I would like to calculate mean, variance, ... of a concatenation of distributions (is this the correct technical term?). For an easy example I am trying to calculate the mean of a PoissonDistribution where the position parameter is normally distributed. The following does not produce the desired result of m:

Mean[PoissonDistribution[NormalDistribution[m, 1]]]
  • $\begingroup$ The general term is "hierarchical modeling". There are Frequentist and Bayesian approaches.
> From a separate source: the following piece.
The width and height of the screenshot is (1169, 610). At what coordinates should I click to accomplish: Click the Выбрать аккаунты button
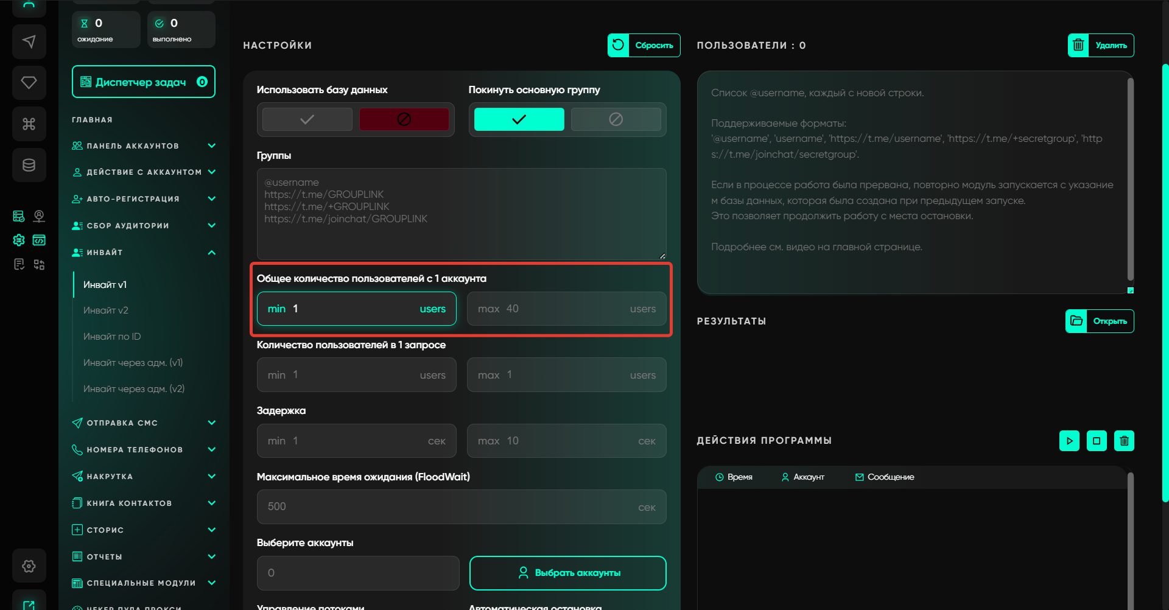coord(567,573)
Here's a link to a Bayesian definition: en.wikipedia.org/wiki/Bayesian_hierarchical_modeling. (Note that there are lots of other uses of the term "hierarchical modeling" so searching for that term will get you stuff that doesn't match what you want to do.) $\endgroup$
    – JimB
    Commented Sep 18, 2020 at 16:22

1 Answer 1


You can use ParameterMixtureDistribution

Mean @ ParameterMixtureDistribution[PoissonDistribution[λ],
  Distributed[ λ, NormalDistribution[m, 1]]]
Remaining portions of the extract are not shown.